Exercise - Rewrite the lines of these records as a numbered list, skipping any blank lines and omitting the pictures.

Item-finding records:
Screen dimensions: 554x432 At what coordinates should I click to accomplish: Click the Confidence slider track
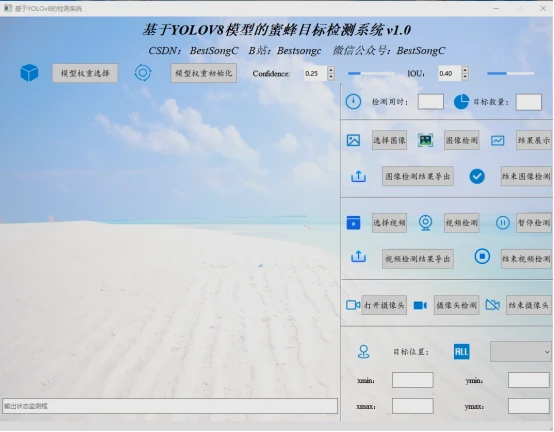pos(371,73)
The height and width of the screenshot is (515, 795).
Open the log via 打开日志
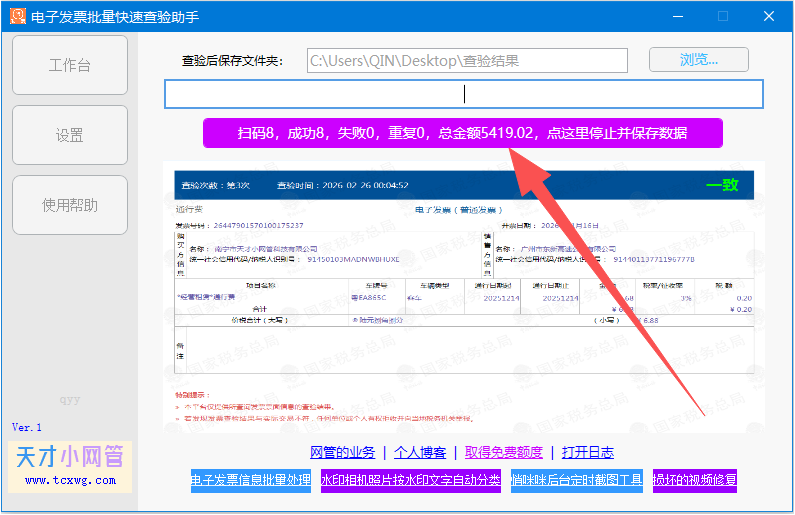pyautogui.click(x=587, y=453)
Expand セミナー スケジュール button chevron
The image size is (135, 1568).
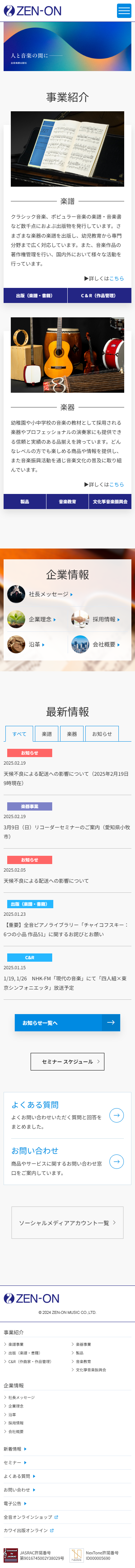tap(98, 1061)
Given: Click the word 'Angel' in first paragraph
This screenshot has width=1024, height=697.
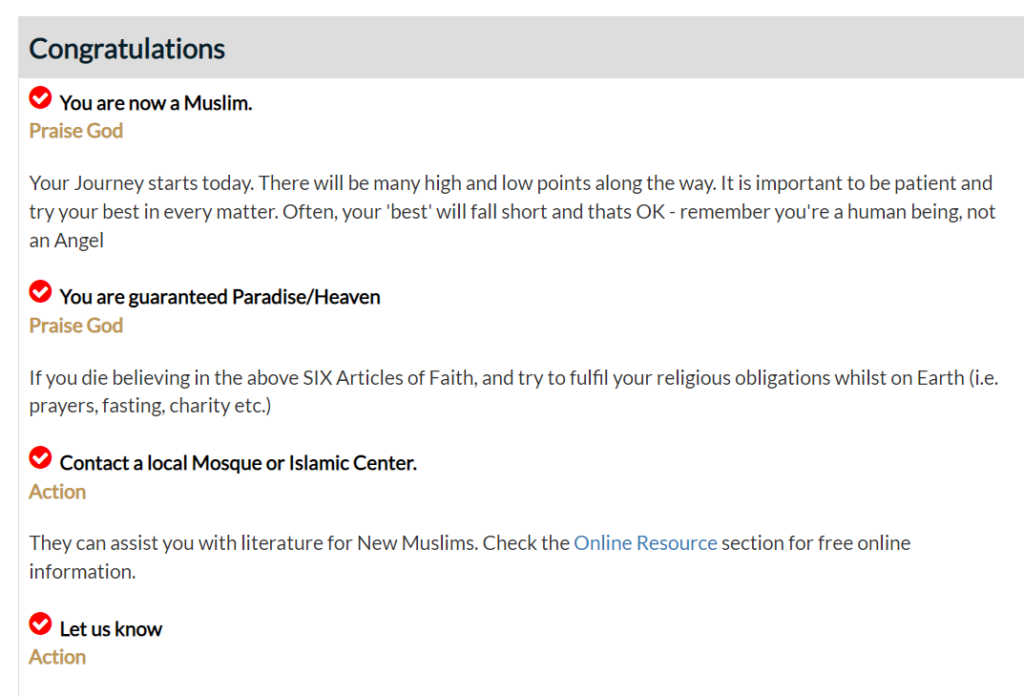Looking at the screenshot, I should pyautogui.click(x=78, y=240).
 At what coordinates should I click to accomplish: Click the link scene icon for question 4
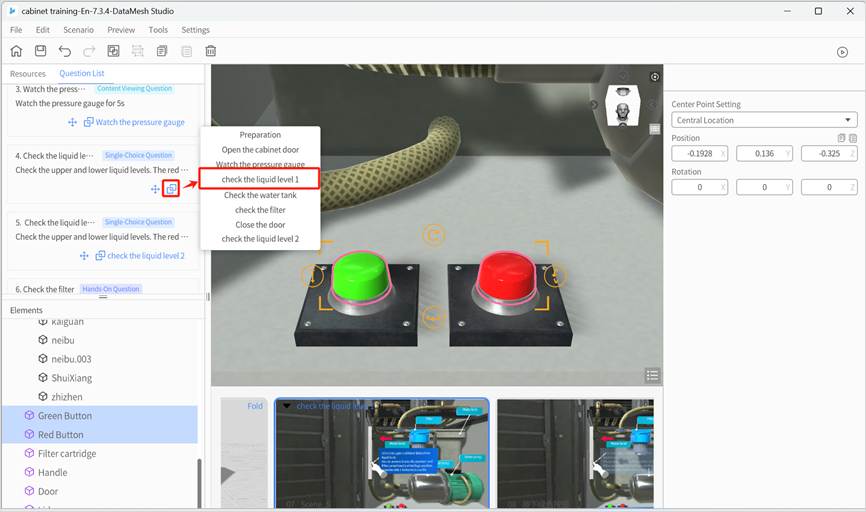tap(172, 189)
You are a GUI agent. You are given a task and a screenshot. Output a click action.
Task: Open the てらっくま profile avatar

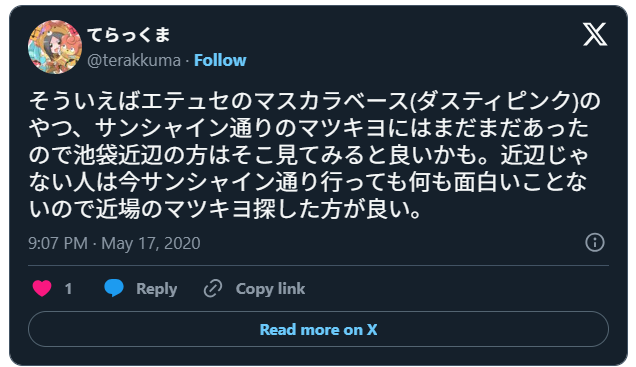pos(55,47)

Solution for this task -
1. Screen dimensions: 554x432 At what coordinates should I click to accomplish: Click the Confidence slider track
2. pos(371,73)
3. The height and width of the screenshot is (515, 795).
4. Open the log via 打开日志
5. pyautogui.click(x=587, y=453)
6. Expand セミナー スケジュール button chevron
7. The image size is (135, 1568).
8. tap(98, 1061)
9. Given: Click the word 'Angel' in first paragraph
10. This screenshot has width=1024, height=697.
11. Looking at the screenshot, I should pyautogui.click(x=78, y=240).
12.  At what coordinates should I click to accomplish: Click the link scene icon for question 4
13. tap(172, 189)
14. You are a GUI agent. You are given a task and a screenshot. Output a click action.
15. Task: Open the てらっくま profile avatar
16. pos(55,47)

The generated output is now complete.